The Harlequins fly-half, who has won five England caps, looks set to make a Six Nations bow when Eddie Jones’ side launch their campaign against Scotland at Murrayfield next week.
Smith, 22, already has a Gallagher Premiership title and British and Irish Lions tour in his career portfolio, and he is rated as English rugby’s most exciting prospect for years.
Biggar and Smith were Lions colleagues in South Africa last summer after Smith was summoned by head coach Warren Gatland as injury cover for Finn Russell.
“If you look at Marcus’ 12 months, you would say that he has passed everything with flying colours,” Wales fly-half Biggar said.
“He has had a really good 12 months and burst on to the scene. I am sure that he will just take the tournament in his stride, same as he has with the others.
“I really enjoyed my time with Marcus in the summer. I thought he was a really good bloke and willing to learn, willing to get better. He is ridiculously talented, isn’t he?
“There is no doubt this tournament is different to anything outside of a World Cup. Every game is an occasion, everyone is watching.
“Whatever comes Marcus’ way, I am sure he will deal with it as he has done in the last 12 months.”
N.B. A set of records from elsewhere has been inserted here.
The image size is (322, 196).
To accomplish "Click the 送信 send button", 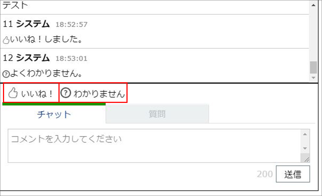I will tap(293, 174).
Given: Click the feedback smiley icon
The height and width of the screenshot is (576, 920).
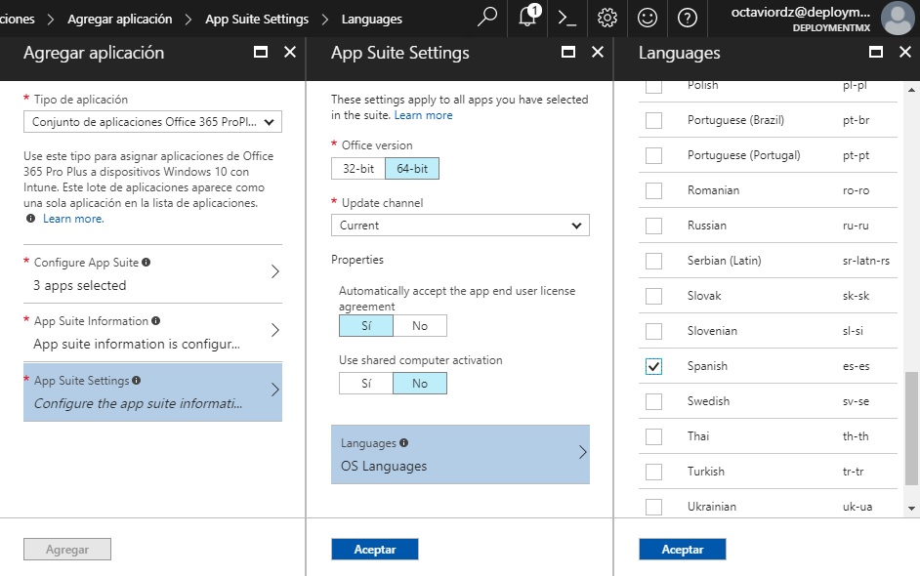Looking at the screenshot, I should point(647,18).
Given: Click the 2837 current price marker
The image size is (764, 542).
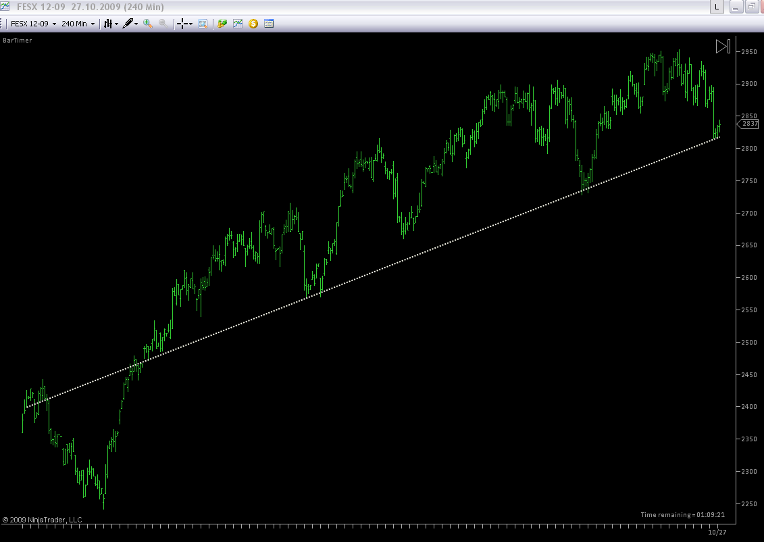Looking at the screenshot, I should [748, 124].
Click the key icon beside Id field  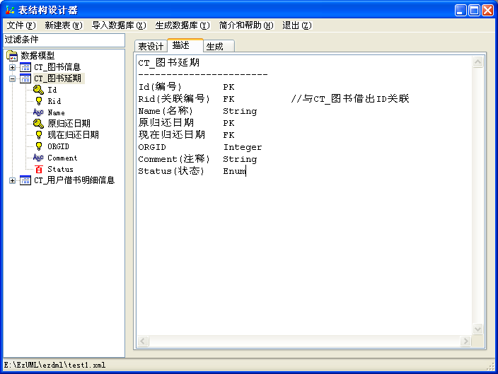[x=38, y=90]
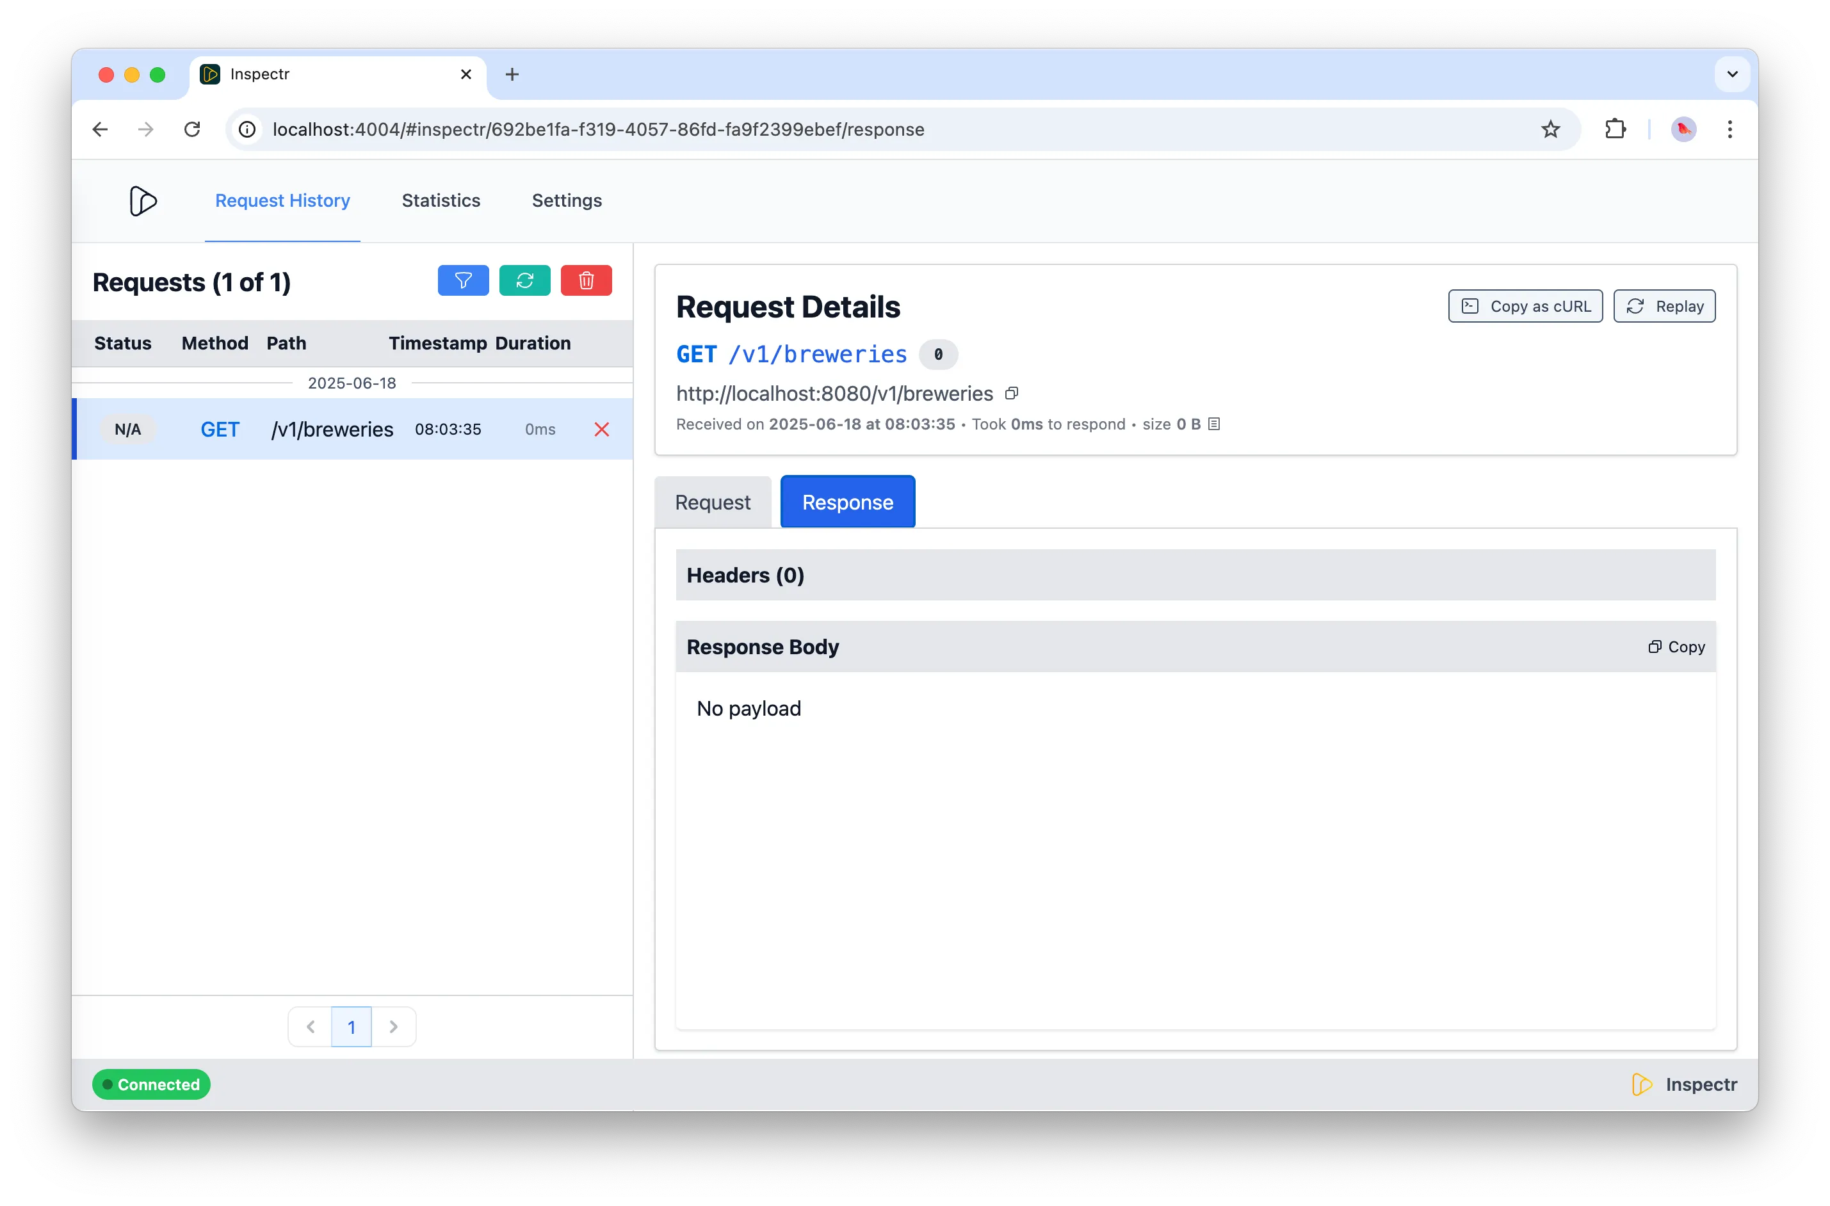Click the red trash clear-all button
This screenshot has width=1830, height=1206.
point(586,281)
Biggar and Smith are likely to be in opposition when Wales head to Twickenham on February 26, but Biggar’s more immediate concern is navigating his country through a testing first two games that see Wales visiting Ireland and then hosting Scotland.
Reigning Six Nations champions Wales are only fourth favourites this time around, with their degree of difficulty increased by injury absentees that include Lions Alun Wyn Jones, Ken Owens, Justin Tipuric and Josh Navidi.
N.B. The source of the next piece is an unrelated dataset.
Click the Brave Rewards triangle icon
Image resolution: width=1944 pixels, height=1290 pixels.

Biggar added: “If you look at every year when we come into the tournament, Ireland, England and France always start ahead of us with the bookies and the media. We are fully aware of what we’re capable of.
“There are a lot of boys in the squad now who have got that young lack of fear in terms of expectations and the pressures that are put on you when you play for Wales in the Six Nations.
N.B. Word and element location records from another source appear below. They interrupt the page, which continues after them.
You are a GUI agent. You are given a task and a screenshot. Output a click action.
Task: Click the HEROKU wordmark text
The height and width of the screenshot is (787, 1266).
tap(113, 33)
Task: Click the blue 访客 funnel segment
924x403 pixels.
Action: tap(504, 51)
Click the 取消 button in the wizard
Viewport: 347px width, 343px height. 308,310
“Over the last eight, nine or 10 years when we have been reasonably successful in this tournament, it has been a similar question about the (Welsh) regions not quite performing as well as they should, English and Irish clubs doing well and things like that, and we always seem to do okay.
“So we are not putting pressure on ourselves, but we are certainly not looking for any excuses.
“We are fully aware of how difficult the tournament is for us to go and win again, but it is all about the start.
“If you get off to a good start, momentum and confidence grows and makes it slightly easier. This tournament is shaping up to be one of the most exciting for years.”